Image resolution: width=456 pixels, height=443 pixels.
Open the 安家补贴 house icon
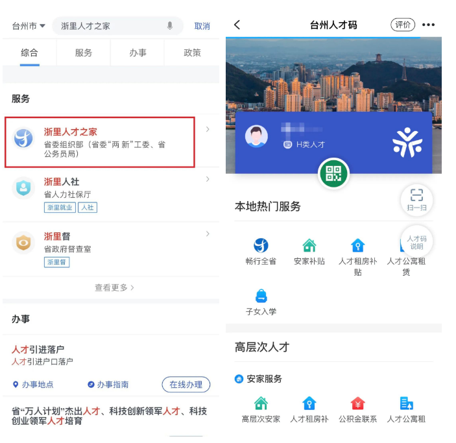click(309, 245)
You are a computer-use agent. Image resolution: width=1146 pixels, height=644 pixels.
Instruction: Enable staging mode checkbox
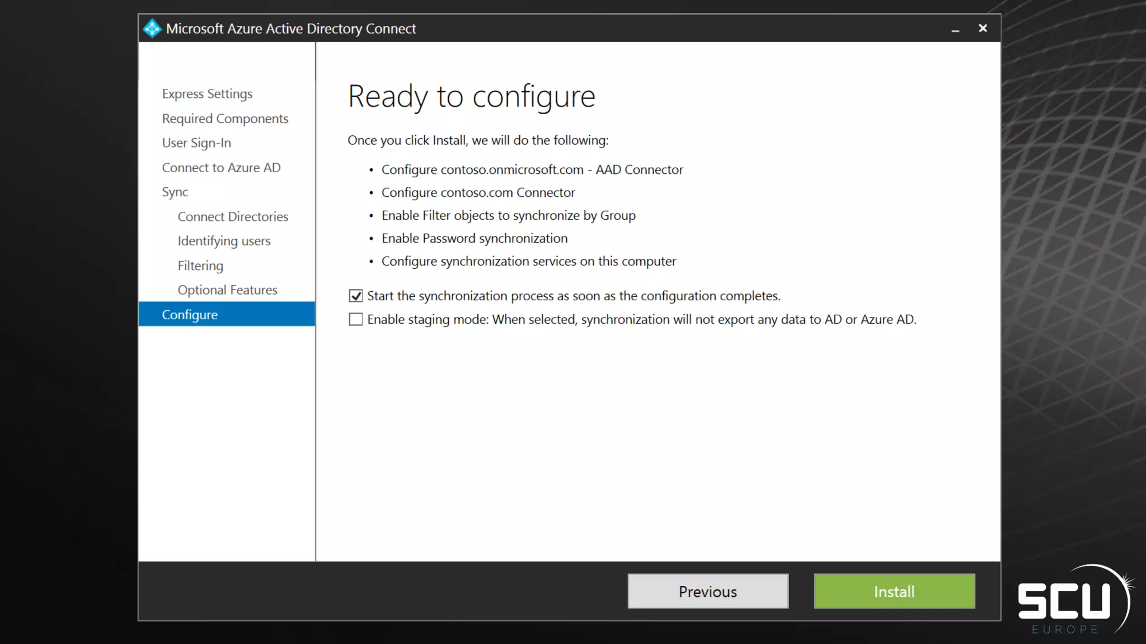tap(356, 319)
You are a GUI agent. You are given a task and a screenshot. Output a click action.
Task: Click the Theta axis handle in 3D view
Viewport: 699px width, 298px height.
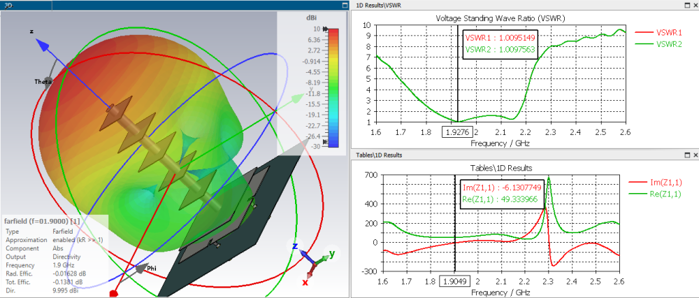click(48, 71)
·····
Rewrite all of the records above as one numbered list, one line per item, skipping any blank lines. Leave the pictures out.

> [SOLVED EXERCISE]
1. Image resolution: width=456 pixels, height=443 pixels.
2. Open the 安家补贴 house icon
3. click(309, 245)
4. You are a computer-use agent. Image resolution: width=1146 pixels, height=644 pixels.
5. Instruction: Enable staging mode checkbox
6. tap(356, 319)
7. You are a GUI agent. You are given a task and a screenshot. Output a click action.
8. Task: Click the Theta axis handle in 3D view
9. Viewport: 699px width, 298px height.
10. click(48, 71)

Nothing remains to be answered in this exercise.